▶ [Dataset excerpts]:
• • •

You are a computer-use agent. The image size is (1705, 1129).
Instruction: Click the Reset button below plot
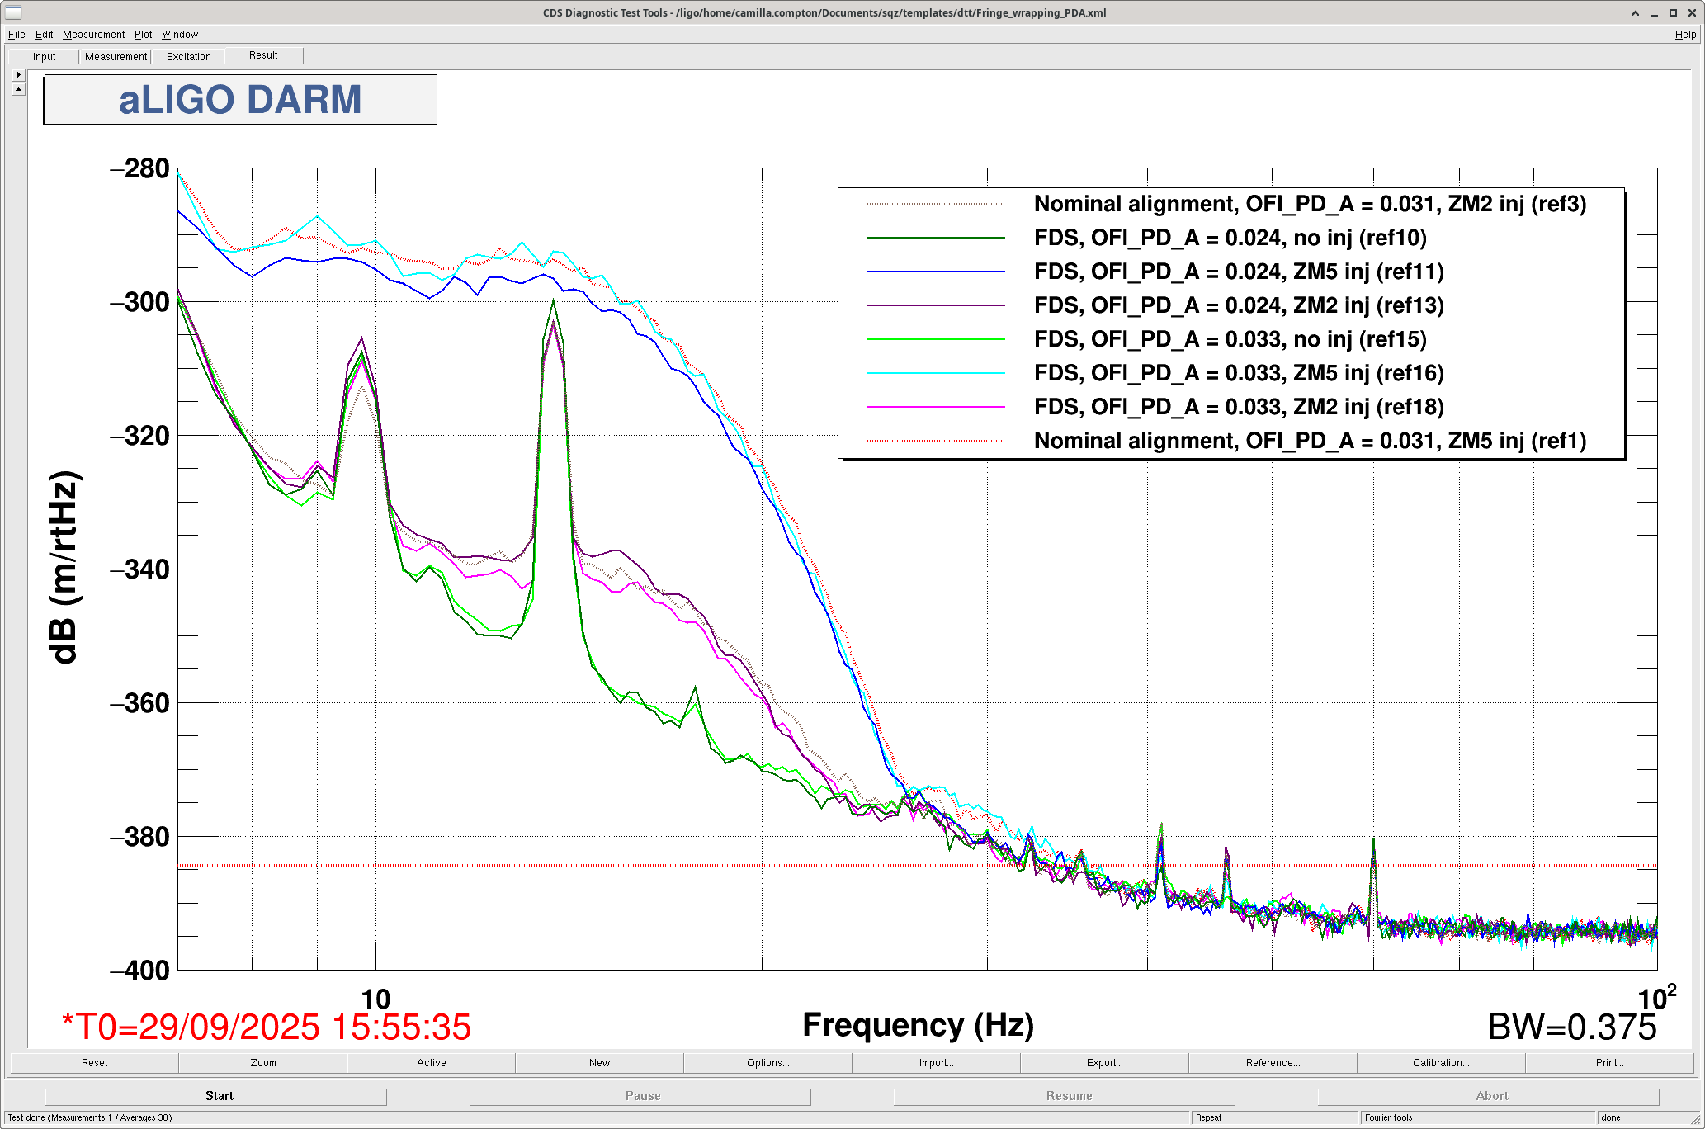coord(94,1063)
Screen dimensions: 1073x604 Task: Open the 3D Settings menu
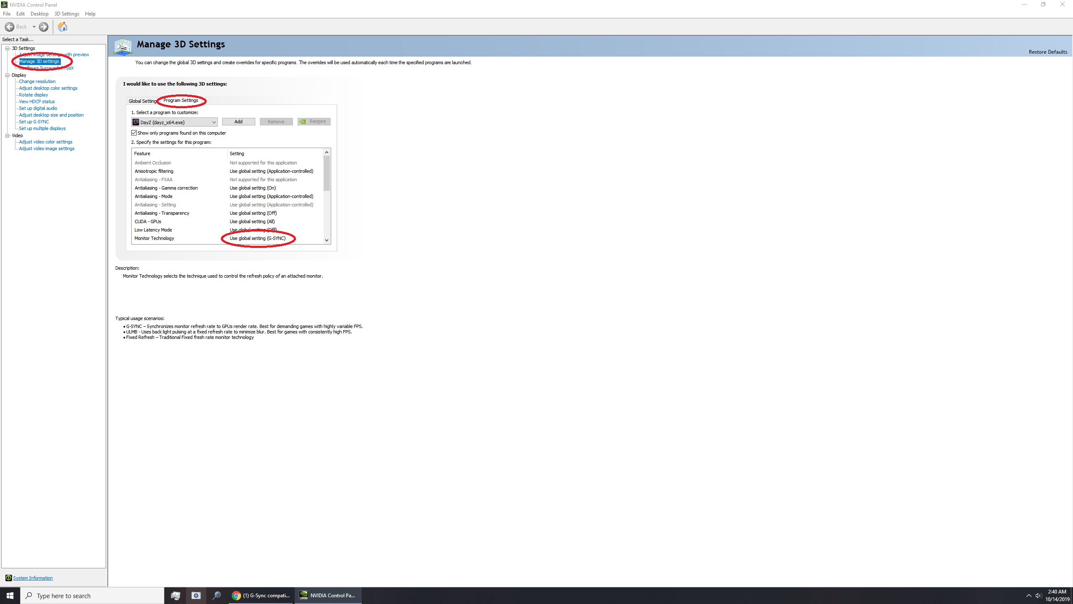67,14
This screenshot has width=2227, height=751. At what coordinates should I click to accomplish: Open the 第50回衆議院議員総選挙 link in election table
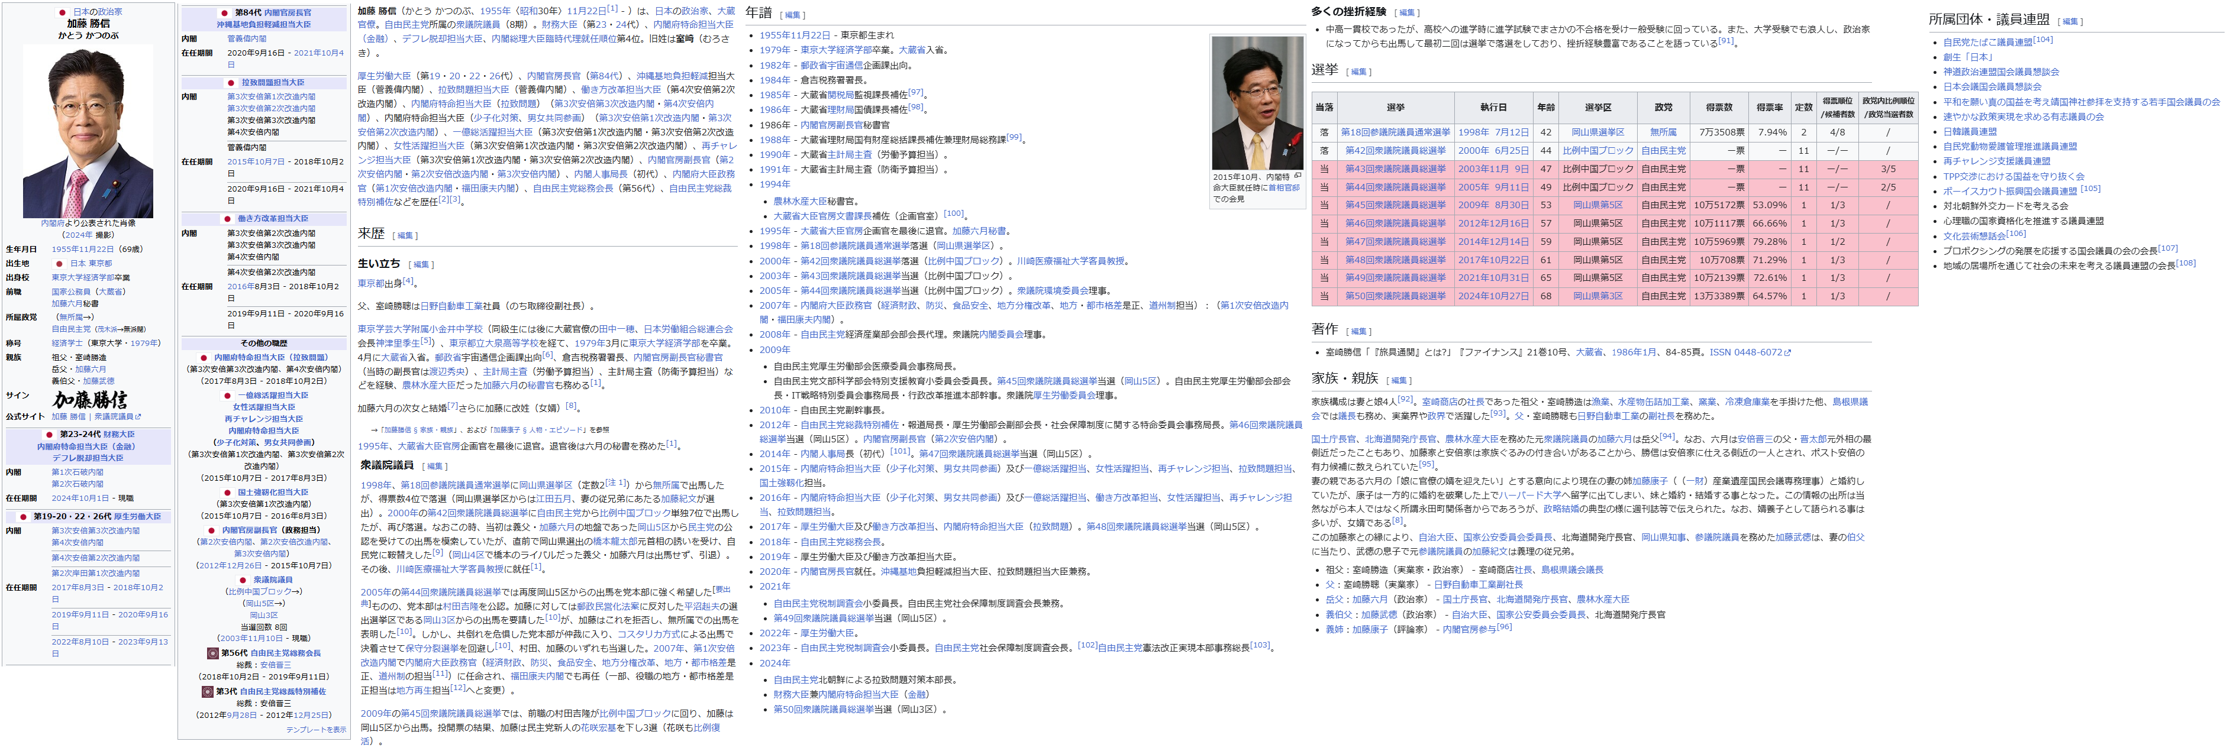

• • •

Once the pictures are dropped, please print every remaining line of the material verbatim.

You are a computer-use agent. The image size is (1705, 1129).
Instruction: Click the Reset button below plot
coord(94,1063)
Screen dimensions: 1073x604 Task: Open the 3D Settings menu
67,14
This screenshot has width=2227, height=751. At what coordinates should I click to accomplish: Open the 第50回衆議院議員総選挙 link in election table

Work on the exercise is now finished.